Nel testo sulla realtà virtuale, a quale tipo di applicazioni apre la strada la possibilità di implementare le forme di comunicazione tipiche dell'uomo?

> SEGMENTO DEL DOCUMENTO:
▼▼▼

Immaginiamo un attimo di colloquiare con un calcolatore utilizzando soltanto informazioni
sotto forma di bit: dopo poco la comunicazione verrebbe abbandonata poichè lo sforzo
richiestoci per codificare le frasi non ci permetterebbe di gustare la conversazione per
quanto interessante.
Oggi non siamo più al problema dei bit, am ancora molto si può fare.
La realtà virtuale
In particolare la realtà virtuale si presenta come una tecnologia capace di far superare tali
problemi: utilizzando la sua caratteristica essenziale di essere in grado di ricostruire un
ambiente in cui noi siamo già capaci di comunicare e inetragire dato che lo facciamo
quotidianamente, è possibile superare le barriere di comunicazione descritte prima. Non è
più necessario essere esperti di calcolatori per interagire poichè è sufficiente l'esperineza
personale acquisita nell'apprendimento del mondo che ci circonda. Il fatto decisamente
strano è che si può comunicare attraverso il calcolatore senza dover utilizzare le codifiche da
esso richiesto che producevano appunto i problemi: tramite la realtà virtuale possiamo
implementare le forme di comunicazione tipiche dell'uomo.
Questo semplicissimo fatto apre la strada ad una grandissima quantità di applicazioni
didattiche di una nuova generazione. Diventa possibile apprendere come manipolare
strumenti con assoluta precisione, diventa possibile conoscere nuovi ambienti muovendocisi,
ma senza esserci fisicamente, oppure progettare strutture e meccanismi, studiarli anche senza
possederne effettivamente i pezzi.

▲▲▲

> ESTRATTO DEL DATASET:
▼▼▼

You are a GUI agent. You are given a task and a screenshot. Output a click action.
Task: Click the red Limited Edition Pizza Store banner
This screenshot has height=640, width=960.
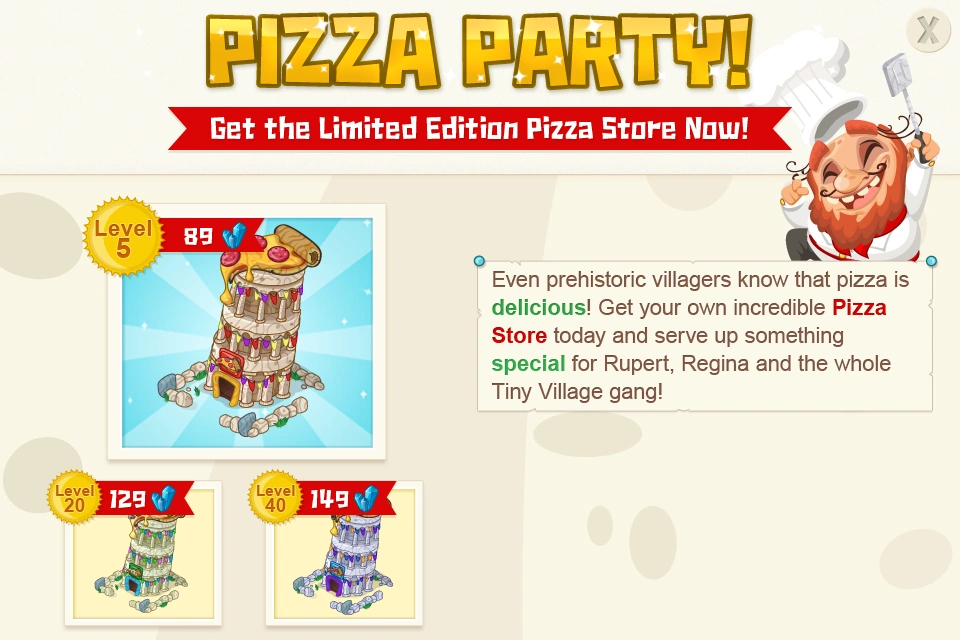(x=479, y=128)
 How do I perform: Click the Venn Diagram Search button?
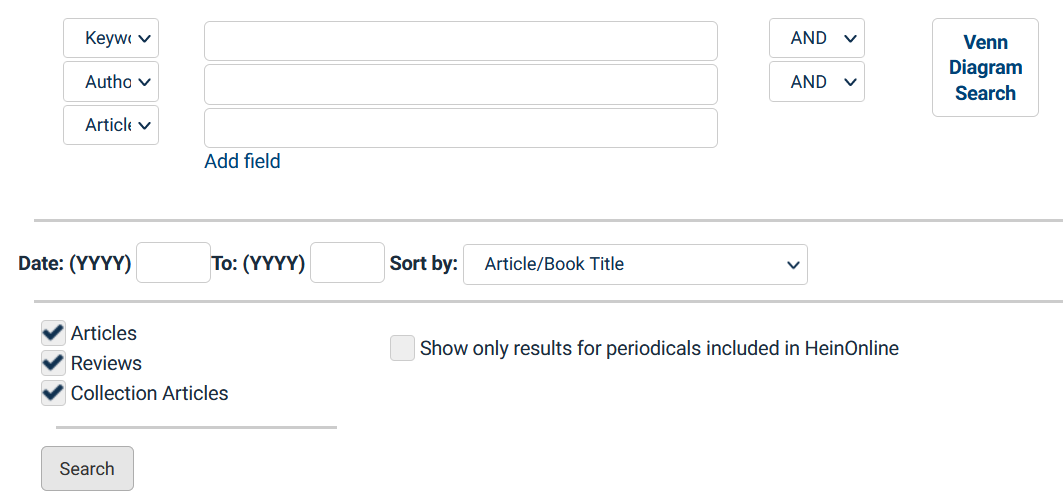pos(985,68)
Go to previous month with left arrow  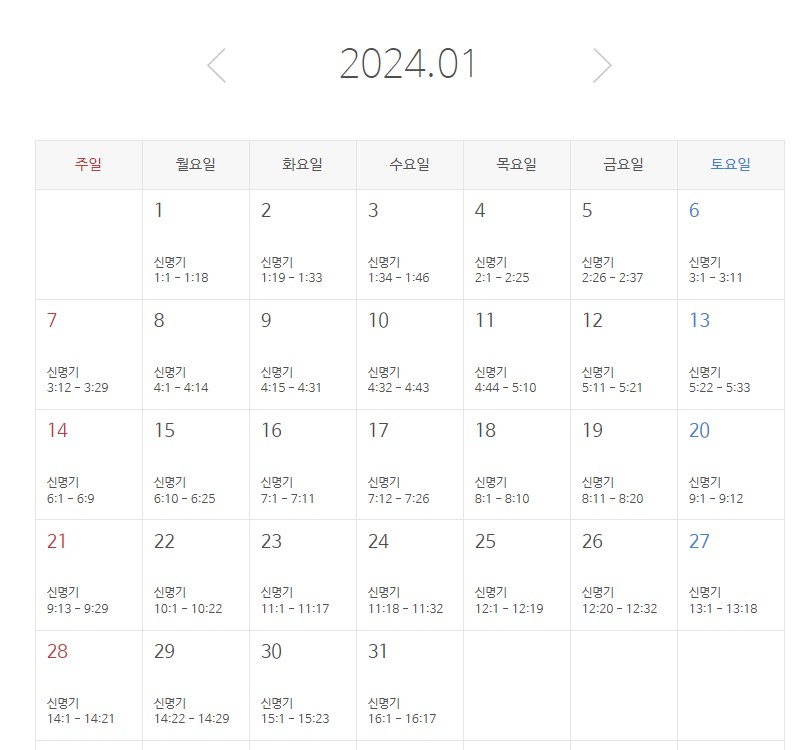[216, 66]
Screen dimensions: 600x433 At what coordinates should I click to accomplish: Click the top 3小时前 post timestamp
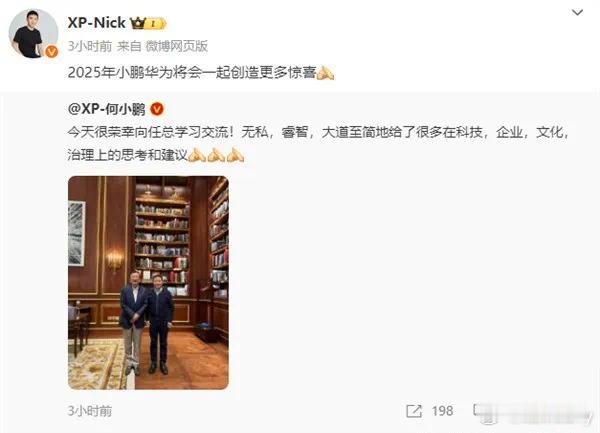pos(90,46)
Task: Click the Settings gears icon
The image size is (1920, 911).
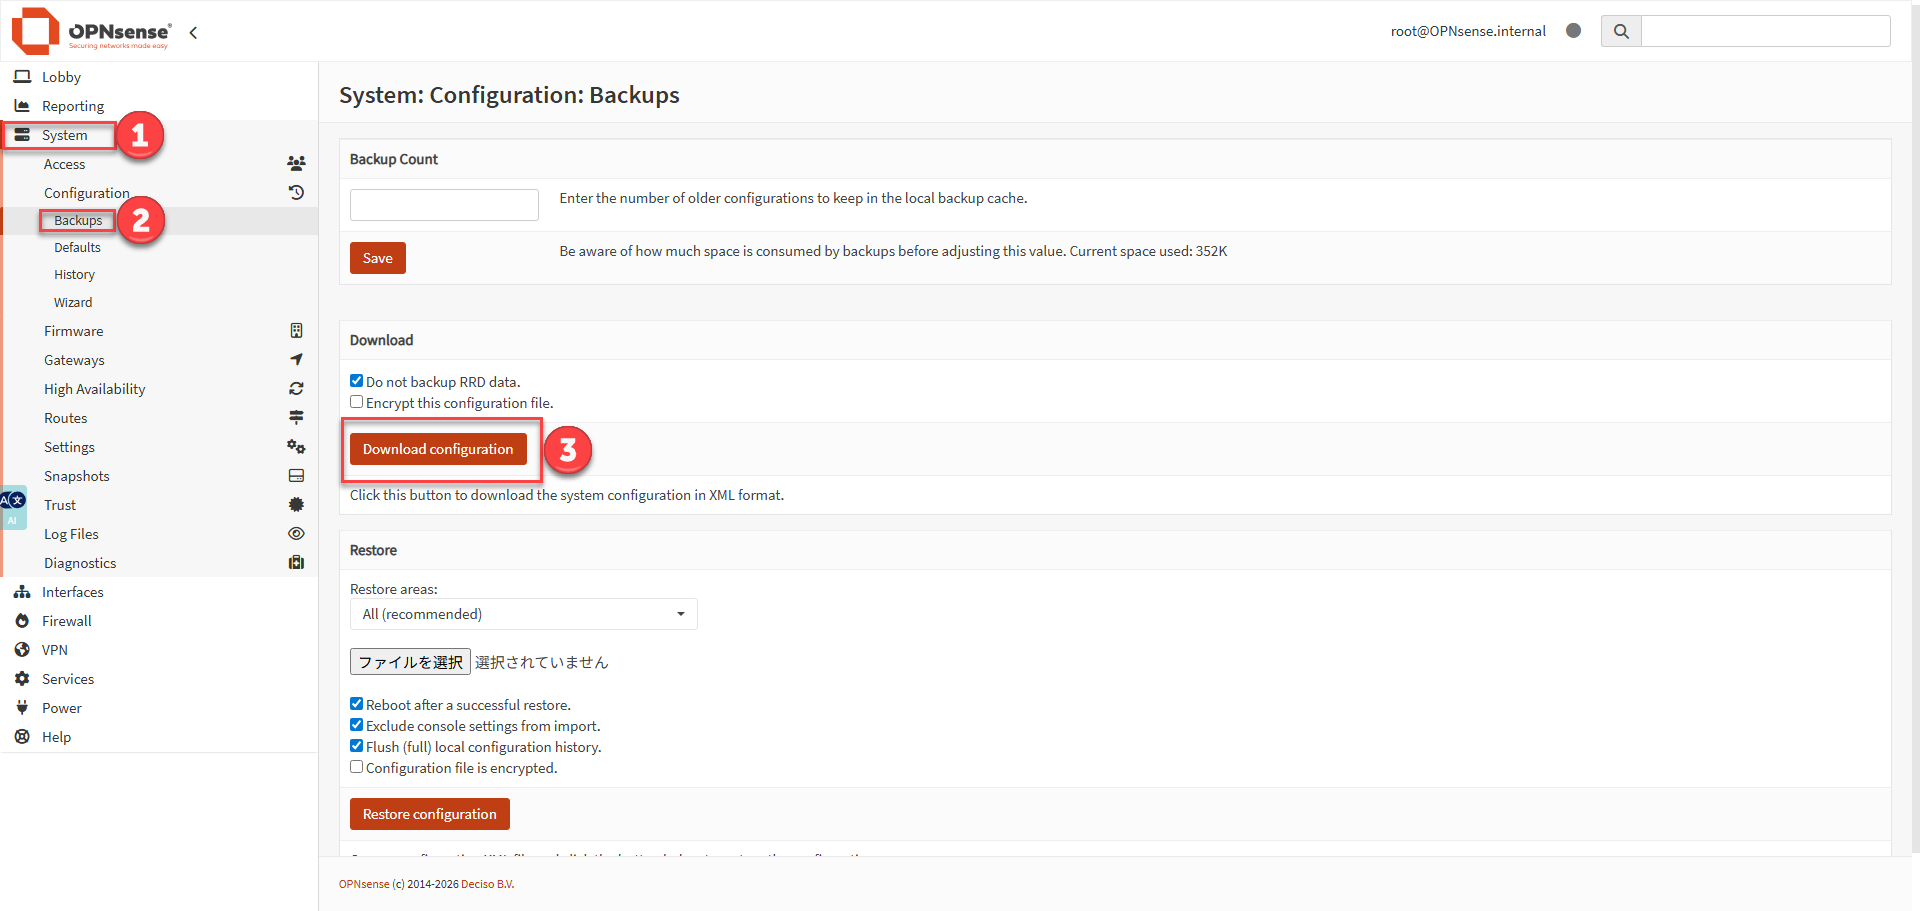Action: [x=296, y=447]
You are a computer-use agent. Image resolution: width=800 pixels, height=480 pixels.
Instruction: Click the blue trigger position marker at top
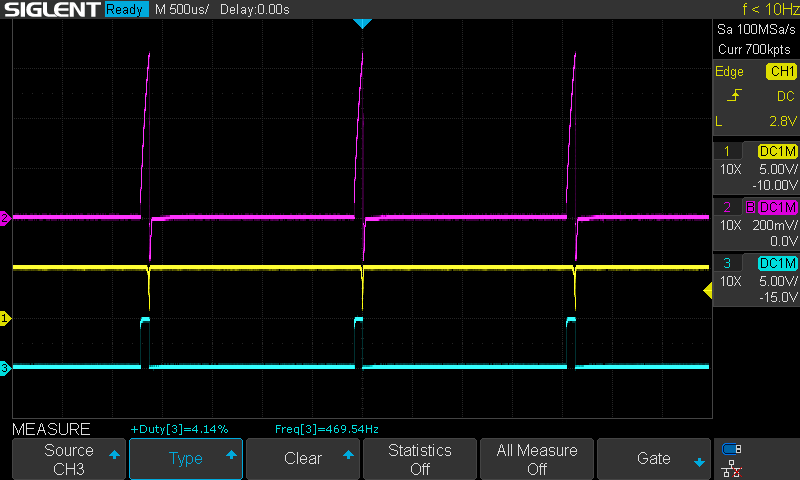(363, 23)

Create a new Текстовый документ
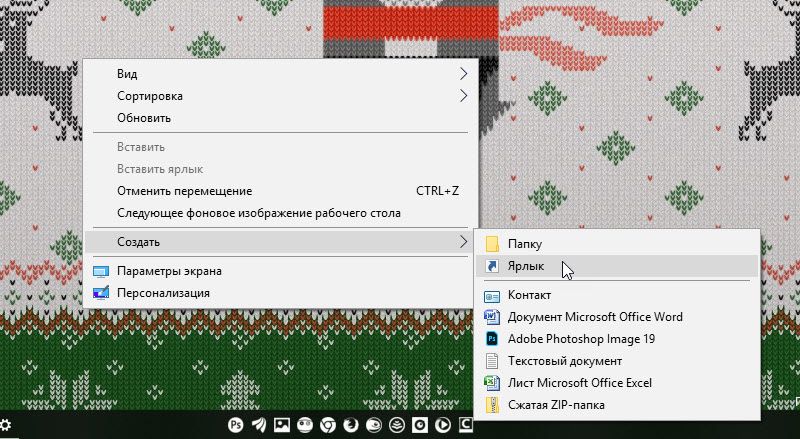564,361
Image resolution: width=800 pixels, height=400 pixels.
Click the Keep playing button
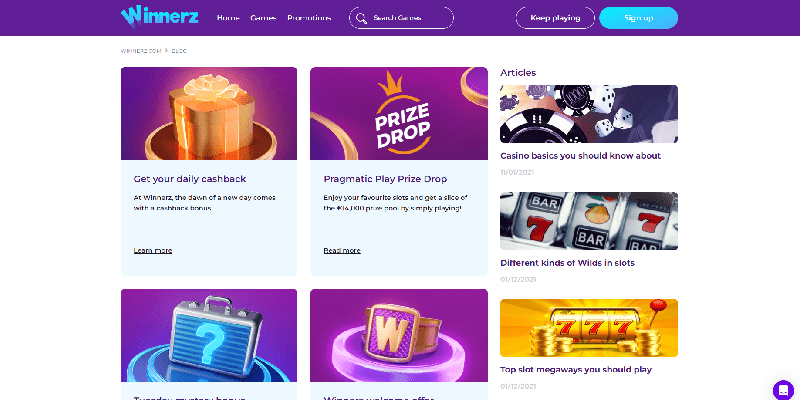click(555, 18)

▲▲▲

> SOLUZIONE SCRITTA: A una grandissima quantità di applicazioni didattiche di una nuova generazione.